Johnson Sworn in as EPA Administrator; Roberts as U.S. Supreme Court nominee; Market-Based Mercury; McCain-Lieberman Proposal Takes another Hit; Senate Approves an Energy Bill-It's Nuclear

Johnson Sworn in as EPA Administrator

Stephen L. Johnson, a 24-year EPA veteran, was sworn in as the 11th Administrator of the U.S. Environmental Protection Agency on May 2, 2005. Johnson is a self-proclaimed "career scientist," reflecting President Bush's directive to focus on sound science. There are some questions on his ability to lead an Agency that has continued to lose political credibility under the Bush Administration. President Bush is on his third EPA Administrator, indicating that there are deeper problems with the environmental agenda. Until these larger issues are resolved, the EPA can be expected to struggle.

Roberts as U.S. Supreme Court nominee

President Bush's nomination of John G. Roberts to the U.S. Supreme Court is not expected to cause too much commotion from environmental groups due to his limited record in environmental cases. While serving on the U.S. Court of Appeals for the D.C. Circuit, Roberts dissented on an endangered species case in favor of a California construction company against the Department of the Interior. In another case, he ruled against an environmental group in a copper smelter-emissions standard. However, as an attorney, he argued on behalf of environmental protection in defending a moratorium on new development at Lake Tahoe, Nev. Roberts appears to be an old-fashioned conservative, meaning he is less of a political ideologue and more of a traditionalist for existing institutions-family, school, church and the law. This upsets both the neoconservatives and liberal extremists, which makes him a good candidate.

Market-Based Mercury

The pressure is on the EPA to reach a workable solution to the mercury-pollution problem, especially in the wake of a prominent peer-reviewed study that calculated U.S. loses of $8.7 billion annually due to the impact of mercury on children's brain development [1]. EPA is reconsidering a market-based emission program in lieu of coal-fired power plant technology-based controls to manage mercury pollution. The 1990 Clean Air Act Section 112 requires the EPA to set maximum achievable control technology (MACT) emission limits for hazardous air pollutants. MACT is defined as the average of the best performing 12% of a source category. The MACT program normally results in requiring companies to invest in add-on pollution control equipment systems.

In March of this year, the EPA withdrew the section 112 (MACT determination) from the rule-making process to enable them to apply market-based emission trading as a method to control mercury. On May 31, 14 states and a number of groups filed a lawsuit against the EPA challenging their decision to withdraw from section 112. They claim that the market-based approach is not as stringent as MACT. The EPA says the market-based approach will result in a 50% decrease in mercury emissions by 2020 and a 69% reduction after 2020. According to the states and other groups suing the EPA, the MACT controls would reduce mercury emissions by as much as 90% by 2008.

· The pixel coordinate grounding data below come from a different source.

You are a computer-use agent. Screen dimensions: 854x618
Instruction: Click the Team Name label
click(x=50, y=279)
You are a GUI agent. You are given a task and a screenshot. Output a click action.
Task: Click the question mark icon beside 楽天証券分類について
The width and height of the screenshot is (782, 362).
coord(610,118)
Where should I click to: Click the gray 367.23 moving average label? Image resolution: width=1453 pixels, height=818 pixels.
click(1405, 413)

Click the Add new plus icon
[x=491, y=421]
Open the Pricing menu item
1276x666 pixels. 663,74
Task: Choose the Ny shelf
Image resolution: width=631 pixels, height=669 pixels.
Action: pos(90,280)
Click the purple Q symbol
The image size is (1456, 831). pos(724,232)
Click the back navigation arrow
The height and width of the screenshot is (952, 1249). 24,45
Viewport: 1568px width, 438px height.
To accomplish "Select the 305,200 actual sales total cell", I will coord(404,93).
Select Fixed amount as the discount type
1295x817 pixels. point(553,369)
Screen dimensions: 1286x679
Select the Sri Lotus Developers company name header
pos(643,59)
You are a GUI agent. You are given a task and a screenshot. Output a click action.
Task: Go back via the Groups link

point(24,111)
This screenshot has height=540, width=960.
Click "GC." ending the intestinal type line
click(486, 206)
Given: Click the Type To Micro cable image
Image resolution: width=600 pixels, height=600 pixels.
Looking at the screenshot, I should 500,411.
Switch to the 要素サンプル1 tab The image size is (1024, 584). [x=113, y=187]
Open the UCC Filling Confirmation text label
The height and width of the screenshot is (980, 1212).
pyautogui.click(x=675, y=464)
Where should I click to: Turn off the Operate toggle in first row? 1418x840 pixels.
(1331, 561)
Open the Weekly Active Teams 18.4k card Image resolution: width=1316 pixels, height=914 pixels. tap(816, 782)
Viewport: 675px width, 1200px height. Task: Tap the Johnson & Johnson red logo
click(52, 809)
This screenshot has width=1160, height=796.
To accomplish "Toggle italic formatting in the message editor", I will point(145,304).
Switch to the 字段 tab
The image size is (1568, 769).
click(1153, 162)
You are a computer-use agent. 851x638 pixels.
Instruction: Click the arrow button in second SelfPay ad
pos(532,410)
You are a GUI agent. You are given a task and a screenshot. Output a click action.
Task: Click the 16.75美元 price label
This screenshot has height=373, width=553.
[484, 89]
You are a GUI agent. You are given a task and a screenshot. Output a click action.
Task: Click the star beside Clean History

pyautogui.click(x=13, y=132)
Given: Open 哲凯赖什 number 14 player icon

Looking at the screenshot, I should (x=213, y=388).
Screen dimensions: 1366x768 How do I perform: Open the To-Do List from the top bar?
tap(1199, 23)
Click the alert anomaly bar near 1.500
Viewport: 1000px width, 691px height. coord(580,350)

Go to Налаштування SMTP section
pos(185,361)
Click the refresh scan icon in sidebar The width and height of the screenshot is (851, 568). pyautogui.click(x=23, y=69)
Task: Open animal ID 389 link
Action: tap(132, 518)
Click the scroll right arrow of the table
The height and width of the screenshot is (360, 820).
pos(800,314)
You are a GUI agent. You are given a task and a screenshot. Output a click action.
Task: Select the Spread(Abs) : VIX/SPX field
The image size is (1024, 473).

McCain-Lieberman Proposal Takes another Hit

For a second time, a greenhouse gas-emission reduction proposal put forth by Senators John McCain (R-Ariz.) and Joseph Lieberman (D-Conn.) was rejected by the Senate. Their proposal would require U.S. industry to make sharp cuts in emissions of greenhouse gases over the next five years. The McCain-Lieberman amendment would have put in a carbon dioxide-trading program, while increasing subsides for nuclear power. The program would have been similar to the successful sulfur-dioxide cap and trade approach, placing an artificial cap on CO2 emissions and creating a market for individual companies to trade pollution credits.

Instead, the Senate approved a bill to promote voluntary adoption of technologies that reduce greenhouse gas emissions relative to economic growth. Although the bill is a weak attempt at curbing CO2 emissions according to Senator Chuck Hagel (R-Nebr.), he said his amendment moves us in the right direction [2]. Perhaps Senator Mary Landrieu (D-La.), co-sponsor of the Hagel amendment, was right when she told the Bureau of National Affairs that the amendment at best "...focuses attention on climate change that has not been here before, and that progress perhaps will help us result in a greener final energy bill."[2]

Senate Approves an Energy Bill-It's Nuclear

Having recently returned from Vietnam, which plans to complete construction of ten power plants this year and 84 over the next five years, it is easy for me to understand the importance of energy to grow and sustain a society. The recent debates on energy planning in the U.S. are no exception, and nuclear energy appears to be back on the table as a recognized source of relatively clean energy. The Senate passed a $31.2 billion energy spending bill on July 1. Large portions of the bill are dedicated to nuclear-related issues: $6.3 billion for DOE's environmental management program, which oversees the clean-up of more than 100 Cold War-Era nuclear weapons research and production facilities; $577 million for nuclear-waste repository at Yucca Mountain; $449 million for nuclear-energy research; and $368 million to build a facility to convert plutonium from nuclear weapons into mixed-oxide fuel for nuclear power plants.